Prompt: Reproduce the passage from the article on Valeant's debt, starting at "Valeant Pharmaceuticals Intl Inc (NYSE:VRX)" and ending at "we’ll explore today.", word for word.

(Text for analysis begins)

Is the Valeant Pharmaceuticals Intl Inc (VRX) Debt Situation Overblown?

Valeant Pharmaceuticals Intl Inc (NYSE:VRX) isn’t quite in the same category as Enron for all-time collapses, but it’s having a pretty miserable run, cratering 95% since mid-2015. Still, investors have been growing more optimistic about VRX stock of late, in large part because the pharmaceutical company’s worrisome debt situation has been improving.

Is the Valeant Pharmaceuticals Intl Inc (VRX) Debt Situation Overblown?

Yes, shares are still only breakeven for 2017, but that’s a huge victory from a comparable standpoint. And shares have actually put together a massive 70% rally out of the April lows. But that includes a pullback over the past month that has taken some of the wind out of Valeant’s sails.

Should you or shouldn’t you go anywhere near VRX stock right now? That’s the question we’ll explore today.

The Debt

For the first seven months of 2015, investors obviously didn’t see a problem with Valeant. In the beginning of the year, VRX stock sported a $50 billion market cap. By July of that year, that figure climbed above $80 billion.

(Text for analysis ends)
(Records shown begins)

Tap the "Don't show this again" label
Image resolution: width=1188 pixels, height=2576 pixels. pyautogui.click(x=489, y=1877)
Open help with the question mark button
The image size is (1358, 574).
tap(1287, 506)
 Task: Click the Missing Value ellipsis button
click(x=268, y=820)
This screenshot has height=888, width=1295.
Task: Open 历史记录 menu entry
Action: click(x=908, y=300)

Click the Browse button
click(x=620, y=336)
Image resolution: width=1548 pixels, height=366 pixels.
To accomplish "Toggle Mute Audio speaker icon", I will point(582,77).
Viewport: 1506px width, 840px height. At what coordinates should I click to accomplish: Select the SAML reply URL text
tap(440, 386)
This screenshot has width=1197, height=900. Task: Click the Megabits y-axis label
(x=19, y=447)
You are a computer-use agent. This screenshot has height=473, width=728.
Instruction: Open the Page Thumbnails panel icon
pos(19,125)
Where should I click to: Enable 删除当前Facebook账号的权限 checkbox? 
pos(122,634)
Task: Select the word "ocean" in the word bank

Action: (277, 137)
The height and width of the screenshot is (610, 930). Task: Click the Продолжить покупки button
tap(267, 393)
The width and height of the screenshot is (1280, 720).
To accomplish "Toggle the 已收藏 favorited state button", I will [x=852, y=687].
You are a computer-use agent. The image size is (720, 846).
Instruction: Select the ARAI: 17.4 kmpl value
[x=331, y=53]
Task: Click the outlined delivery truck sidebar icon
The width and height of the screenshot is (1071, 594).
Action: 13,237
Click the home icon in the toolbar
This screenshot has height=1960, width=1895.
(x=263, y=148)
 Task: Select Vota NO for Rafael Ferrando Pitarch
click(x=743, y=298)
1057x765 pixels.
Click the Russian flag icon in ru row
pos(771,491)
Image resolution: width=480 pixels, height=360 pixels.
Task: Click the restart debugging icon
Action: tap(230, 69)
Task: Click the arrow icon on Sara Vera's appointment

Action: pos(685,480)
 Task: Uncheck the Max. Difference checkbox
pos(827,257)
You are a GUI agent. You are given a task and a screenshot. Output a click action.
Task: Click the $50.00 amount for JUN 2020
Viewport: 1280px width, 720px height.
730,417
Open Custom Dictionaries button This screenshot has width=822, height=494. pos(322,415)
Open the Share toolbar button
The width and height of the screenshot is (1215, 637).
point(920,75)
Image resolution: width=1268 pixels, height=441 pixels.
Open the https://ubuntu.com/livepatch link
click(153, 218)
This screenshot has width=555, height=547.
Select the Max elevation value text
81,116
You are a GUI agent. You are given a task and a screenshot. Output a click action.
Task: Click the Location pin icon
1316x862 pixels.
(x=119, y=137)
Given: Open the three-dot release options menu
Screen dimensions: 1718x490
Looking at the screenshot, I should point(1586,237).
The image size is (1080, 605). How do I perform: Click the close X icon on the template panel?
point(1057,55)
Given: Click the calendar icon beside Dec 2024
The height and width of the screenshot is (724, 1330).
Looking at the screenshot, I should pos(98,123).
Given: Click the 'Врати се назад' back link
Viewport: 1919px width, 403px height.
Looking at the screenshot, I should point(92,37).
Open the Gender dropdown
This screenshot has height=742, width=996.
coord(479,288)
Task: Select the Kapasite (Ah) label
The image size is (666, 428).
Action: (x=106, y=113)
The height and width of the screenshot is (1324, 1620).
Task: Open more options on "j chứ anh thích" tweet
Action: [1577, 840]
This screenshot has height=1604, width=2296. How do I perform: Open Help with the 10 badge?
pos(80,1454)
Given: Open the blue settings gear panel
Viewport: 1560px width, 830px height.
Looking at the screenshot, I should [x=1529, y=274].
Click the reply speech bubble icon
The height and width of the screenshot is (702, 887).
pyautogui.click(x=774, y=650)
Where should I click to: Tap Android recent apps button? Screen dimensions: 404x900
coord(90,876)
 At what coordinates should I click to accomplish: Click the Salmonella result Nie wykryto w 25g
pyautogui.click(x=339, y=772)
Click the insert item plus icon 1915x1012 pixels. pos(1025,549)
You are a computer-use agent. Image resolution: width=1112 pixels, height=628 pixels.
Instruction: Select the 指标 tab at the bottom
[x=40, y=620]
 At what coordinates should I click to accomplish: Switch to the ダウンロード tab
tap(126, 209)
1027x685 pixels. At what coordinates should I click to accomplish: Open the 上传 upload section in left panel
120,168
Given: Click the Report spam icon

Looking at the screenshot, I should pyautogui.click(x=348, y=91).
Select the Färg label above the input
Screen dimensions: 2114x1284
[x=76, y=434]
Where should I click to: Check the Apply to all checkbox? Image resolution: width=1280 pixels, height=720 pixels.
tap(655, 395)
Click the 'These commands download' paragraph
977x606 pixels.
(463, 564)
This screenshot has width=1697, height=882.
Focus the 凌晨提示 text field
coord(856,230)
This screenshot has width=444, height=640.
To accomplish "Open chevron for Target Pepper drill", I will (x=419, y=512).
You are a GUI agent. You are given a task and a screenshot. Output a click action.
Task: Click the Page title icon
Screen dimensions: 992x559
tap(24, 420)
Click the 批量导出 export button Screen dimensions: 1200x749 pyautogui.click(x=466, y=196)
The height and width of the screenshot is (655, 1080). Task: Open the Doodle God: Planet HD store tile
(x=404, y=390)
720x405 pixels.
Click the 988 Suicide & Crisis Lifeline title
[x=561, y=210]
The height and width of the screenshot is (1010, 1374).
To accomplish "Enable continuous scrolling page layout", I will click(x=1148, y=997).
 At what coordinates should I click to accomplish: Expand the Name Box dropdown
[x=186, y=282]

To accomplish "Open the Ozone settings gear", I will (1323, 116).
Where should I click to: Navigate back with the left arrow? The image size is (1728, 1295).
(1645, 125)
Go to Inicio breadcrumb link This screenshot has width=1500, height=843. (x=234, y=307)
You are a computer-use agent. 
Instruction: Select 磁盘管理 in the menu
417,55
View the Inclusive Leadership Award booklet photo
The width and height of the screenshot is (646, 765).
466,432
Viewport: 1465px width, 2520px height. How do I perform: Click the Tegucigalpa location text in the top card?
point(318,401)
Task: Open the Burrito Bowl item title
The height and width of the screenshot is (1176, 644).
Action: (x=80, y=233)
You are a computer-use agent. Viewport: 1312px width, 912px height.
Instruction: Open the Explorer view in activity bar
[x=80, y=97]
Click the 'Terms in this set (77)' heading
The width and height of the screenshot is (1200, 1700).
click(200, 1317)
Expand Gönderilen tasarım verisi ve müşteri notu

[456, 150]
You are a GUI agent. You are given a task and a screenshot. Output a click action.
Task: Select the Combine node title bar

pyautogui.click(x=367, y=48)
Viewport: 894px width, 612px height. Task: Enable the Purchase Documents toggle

(Records shown ends)

Solved exercise:
Valeant Pharmaceuticals Intl Inc (NYSE:VRX) isn’t quite in the same category as Enron for all-time collapses, but it’s having a pretty miserable run, cratering 95% since mid-2015. Still, investors have been growing more optimistic about VRX stock of late, in large part because the pharmaceutical company’s worrisome debt situation has been improving.

Is the Valeant Pharmaceuticals Intl Inc (VRX) Debt Situation Overblown?

Yes, shares are still only breakeven for 2017, but that’s a huge victory from a comparable standpoint. And shares have actually put together a massive 70% rally out of the April lows. But that includes a pullback over the past month that has taken some of the wind out of Valeant’s sails.

Should you or shouldn’t you go anywhere near VRX stock right now? That’s the question we’ll explore today.